Connecting the dots is something I am hoping this book will help you do; how often do you allow yourself to feel all the anger and all the love you hold for men? Do you feel like you are failing by recognising you hold resentments towards men? Do you feel bad for being frustrated at the way they show up in your life sometimes? Do you feel inclined to be understanding, caring and nurturing at all times? While it’s easier not to explore the tension of loving men and also feeling hatred in our darkest moments, I’d implore you to sit in the duality of this.
It’s often been said that men explode outwards and women implode; we are more likely to question ourselves deeply and analyse our thoughts, feelings and behaviours more often than men, who have been taught to blame things outside of themselves and not been given the tools to emotionally excavate. When it comes to our feelings about men – we have to remove shame and accept that it’s complicated. Maybe you can recognise that two, or more, things can be true at one time and to put a pin in “what it means about you” for now. Sometimes, It’s okay to just feel things. I hope you can recognise the tension you hold and allow it to exist, if only while you read these pages.

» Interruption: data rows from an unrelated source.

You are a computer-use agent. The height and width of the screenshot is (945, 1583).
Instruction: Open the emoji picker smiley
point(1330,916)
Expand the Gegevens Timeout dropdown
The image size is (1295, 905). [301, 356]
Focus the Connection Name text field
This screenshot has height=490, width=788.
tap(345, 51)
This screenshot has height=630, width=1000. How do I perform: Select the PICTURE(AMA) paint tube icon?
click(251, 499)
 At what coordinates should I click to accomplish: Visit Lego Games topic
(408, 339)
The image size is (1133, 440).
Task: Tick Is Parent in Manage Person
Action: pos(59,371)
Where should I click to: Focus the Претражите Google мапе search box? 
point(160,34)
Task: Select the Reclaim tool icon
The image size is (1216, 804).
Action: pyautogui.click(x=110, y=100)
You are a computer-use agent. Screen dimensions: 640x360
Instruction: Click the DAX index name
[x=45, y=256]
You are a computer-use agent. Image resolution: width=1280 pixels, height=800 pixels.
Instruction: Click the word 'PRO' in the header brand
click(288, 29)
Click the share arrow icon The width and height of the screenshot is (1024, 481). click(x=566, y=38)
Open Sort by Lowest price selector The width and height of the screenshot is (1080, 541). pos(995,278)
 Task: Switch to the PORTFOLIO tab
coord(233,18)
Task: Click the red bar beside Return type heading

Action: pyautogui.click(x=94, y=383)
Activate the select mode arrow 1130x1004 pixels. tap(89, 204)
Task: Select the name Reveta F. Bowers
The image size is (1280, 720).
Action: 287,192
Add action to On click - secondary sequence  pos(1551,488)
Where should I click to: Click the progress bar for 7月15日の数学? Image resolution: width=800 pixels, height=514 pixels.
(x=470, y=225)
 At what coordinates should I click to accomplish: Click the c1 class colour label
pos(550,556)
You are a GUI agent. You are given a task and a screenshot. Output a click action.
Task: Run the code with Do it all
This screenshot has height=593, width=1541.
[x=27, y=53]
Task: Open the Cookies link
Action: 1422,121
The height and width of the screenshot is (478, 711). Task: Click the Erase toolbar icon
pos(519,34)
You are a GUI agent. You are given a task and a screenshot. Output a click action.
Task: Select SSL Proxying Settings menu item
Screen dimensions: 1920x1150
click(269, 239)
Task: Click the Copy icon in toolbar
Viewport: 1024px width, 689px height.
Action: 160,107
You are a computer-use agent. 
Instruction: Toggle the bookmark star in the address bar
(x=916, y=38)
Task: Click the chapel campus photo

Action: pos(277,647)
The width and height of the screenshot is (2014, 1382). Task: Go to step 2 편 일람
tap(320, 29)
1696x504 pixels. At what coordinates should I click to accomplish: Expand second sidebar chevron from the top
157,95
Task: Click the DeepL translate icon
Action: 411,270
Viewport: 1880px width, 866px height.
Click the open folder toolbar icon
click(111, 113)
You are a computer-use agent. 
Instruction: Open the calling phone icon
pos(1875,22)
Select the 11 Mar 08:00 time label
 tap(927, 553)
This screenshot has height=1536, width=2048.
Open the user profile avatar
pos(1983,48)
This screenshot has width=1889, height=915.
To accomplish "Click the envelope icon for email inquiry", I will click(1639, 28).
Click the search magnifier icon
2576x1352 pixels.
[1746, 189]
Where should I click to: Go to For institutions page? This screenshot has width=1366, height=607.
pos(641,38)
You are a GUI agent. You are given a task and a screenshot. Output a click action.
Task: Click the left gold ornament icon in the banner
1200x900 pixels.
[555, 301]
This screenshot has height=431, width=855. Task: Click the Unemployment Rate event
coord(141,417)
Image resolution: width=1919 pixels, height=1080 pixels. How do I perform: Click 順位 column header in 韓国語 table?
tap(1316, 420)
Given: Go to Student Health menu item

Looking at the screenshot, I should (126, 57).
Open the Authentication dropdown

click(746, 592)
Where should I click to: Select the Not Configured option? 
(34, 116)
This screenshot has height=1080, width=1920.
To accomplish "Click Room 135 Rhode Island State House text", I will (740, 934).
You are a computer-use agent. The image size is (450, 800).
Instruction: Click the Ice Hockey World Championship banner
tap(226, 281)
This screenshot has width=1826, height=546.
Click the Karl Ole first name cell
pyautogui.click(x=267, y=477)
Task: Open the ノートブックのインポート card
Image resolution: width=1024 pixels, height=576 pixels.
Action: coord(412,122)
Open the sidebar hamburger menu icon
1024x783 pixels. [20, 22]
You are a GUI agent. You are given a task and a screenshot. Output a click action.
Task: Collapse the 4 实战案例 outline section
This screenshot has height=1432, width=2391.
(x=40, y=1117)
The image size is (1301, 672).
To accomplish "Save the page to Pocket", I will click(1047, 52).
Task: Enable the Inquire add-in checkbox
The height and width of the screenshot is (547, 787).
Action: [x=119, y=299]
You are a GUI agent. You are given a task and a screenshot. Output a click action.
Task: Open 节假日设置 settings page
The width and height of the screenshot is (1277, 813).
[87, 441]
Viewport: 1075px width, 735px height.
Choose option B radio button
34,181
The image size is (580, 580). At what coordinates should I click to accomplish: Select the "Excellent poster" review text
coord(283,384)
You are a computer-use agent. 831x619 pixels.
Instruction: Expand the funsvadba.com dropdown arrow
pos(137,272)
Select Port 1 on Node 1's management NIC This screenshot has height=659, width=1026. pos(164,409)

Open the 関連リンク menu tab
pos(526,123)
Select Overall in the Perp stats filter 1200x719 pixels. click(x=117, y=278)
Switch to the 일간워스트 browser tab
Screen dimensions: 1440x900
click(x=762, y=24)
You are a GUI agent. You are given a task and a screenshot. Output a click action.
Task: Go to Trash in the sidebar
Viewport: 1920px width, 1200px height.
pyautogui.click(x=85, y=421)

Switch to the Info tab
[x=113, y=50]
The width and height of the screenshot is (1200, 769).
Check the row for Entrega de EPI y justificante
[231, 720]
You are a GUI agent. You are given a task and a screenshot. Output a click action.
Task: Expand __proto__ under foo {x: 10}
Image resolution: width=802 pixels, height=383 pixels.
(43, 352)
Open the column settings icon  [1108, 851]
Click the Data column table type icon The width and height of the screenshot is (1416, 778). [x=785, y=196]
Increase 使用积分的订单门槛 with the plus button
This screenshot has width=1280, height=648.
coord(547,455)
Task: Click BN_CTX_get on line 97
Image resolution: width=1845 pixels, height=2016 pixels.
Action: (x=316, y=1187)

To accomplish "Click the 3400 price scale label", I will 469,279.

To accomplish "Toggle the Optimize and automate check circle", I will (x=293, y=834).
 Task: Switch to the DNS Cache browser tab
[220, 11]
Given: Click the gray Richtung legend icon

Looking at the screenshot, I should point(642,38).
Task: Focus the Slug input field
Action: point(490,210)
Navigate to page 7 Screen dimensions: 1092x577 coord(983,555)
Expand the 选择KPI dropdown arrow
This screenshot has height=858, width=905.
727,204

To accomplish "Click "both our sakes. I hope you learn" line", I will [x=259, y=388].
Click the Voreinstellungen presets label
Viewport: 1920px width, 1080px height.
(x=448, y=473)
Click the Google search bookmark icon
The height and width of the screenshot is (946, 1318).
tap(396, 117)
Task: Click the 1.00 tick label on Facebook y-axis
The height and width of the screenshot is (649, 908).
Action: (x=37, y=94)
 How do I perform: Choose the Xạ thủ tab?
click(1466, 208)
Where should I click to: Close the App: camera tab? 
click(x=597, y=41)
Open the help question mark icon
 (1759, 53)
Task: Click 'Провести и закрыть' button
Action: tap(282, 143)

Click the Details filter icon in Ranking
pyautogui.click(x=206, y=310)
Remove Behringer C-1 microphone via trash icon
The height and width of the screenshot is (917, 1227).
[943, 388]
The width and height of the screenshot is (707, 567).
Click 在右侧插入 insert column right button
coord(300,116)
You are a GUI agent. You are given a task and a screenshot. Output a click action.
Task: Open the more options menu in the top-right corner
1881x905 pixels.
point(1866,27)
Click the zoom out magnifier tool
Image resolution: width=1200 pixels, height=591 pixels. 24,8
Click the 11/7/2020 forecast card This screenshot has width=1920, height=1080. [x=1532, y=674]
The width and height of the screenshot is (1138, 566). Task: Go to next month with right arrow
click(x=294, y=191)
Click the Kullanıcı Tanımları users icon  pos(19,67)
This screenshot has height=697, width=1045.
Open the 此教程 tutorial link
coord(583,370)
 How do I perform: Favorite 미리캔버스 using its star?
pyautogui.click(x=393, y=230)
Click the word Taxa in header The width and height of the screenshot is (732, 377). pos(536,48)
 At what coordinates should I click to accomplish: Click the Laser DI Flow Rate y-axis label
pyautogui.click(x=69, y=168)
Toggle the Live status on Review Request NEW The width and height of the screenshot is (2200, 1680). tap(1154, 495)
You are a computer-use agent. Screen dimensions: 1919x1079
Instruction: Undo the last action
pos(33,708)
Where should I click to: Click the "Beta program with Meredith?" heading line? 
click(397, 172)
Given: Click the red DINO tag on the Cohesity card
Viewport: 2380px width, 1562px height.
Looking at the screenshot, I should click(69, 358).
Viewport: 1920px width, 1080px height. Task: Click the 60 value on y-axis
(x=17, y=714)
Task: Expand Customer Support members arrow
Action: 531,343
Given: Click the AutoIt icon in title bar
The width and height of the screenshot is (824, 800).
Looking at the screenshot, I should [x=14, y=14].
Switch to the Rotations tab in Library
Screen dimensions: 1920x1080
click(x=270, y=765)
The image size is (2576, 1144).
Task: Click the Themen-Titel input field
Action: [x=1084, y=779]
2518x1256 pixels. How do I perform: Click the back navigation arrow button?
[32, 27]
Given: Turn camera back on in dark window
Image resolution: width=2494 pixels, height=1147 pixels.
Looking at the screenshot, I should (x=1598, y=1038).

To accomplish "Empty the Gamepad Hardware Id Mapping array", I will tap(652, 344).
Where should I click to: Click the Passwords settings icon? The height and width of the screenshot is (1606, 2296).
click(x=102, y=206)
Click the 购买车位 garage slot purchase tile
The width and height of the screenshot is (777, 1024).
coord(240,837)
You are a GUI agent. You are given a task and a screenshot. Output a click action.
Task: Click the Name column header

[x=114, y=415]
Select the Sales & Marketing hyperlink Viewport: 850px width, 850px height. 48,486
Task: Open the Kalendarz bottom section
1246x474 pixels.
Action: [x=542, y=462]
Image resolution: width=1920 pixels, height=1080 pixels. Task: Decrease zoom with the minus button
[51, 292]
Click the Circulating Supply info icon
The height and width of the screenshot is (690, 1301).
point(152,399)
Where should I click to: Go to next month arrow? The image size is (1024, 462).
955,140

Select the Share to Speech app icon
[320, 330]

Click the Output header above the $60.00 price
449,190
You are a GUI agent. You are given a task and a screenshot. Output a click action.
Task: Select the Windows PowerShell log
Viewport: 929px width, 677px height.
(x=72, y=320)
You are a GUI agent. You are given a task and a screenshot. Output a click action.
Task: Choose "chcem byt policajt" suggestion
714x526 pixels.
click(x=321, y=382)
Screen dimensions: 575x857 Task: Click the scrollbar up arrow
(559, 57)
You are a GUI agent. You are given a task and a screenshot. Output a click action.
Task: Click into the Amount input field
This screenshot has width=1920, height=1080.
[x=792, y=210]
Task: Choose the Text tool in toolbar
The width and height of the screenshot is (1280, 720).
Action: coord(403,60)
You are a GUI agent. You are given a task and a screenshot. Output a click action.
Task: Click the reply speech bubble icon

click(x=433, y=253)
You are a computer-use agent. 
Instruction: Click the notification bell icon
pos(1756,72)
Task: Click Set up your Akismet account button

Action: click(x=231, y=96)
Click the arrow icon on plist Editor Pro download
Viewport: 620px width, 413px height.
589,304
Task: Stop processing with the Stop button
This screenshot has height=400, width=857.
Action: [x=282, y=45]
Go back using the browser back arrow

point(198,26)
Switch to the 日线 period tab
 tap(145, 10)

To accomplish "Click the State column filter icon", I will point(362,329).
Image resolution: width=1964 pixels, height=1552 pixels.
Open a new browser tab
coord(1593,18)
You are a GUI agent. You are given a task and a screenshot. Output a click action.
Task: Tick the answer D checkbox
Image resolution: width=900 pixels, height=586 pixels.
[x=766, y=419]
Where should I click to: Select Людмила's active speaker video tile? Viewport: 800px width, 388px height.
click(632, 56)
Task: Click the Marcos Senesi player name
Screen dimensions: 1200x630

In an abstract way, rather than an interpersonal one, I believe we are in a toxic relationship with men en-masse. Though our personal relationships with them might differ in dynamic and healthiness, as a society we face a giant tension: the fact that men are a huge threat to our personal safety and the biggest barrier to our liberation sit side by side with the reality that we love them, believe in them, trust them and know they could change things. We are in communion with, and inextricably linked to our biggest challenge. So, take a deep breath and say it out loud with me:
When it comes to our feelings about men – we have to remove shame and accept that it’s complicated
I am navigating a society that tells me men are my protectors, whilst knowing the reality that they are my biggest threat.
I am navigating my feminism knowing men are a key to our liberation whilst constantly seeing evidence that they uphold patriarchy.
I believe men are our greatest threat and barrier and yet I love and believe in men.
I think about this daily. I struggle with it all the time. From fathers to sons and from brothers to friends and partners. We are in communion with men. Society organises us around them and so they make up such a significant part of our experience. There's beauty, frustration, pain, harm and love tied up in our story just existing alongside men. Between what they have been forced to be and what we need them to be is a gaping chasm. This patriarchal paradox is huge, and what does holding it every day do to us? Where are we meant to put it? And why the fuck aren’t we talking about it more?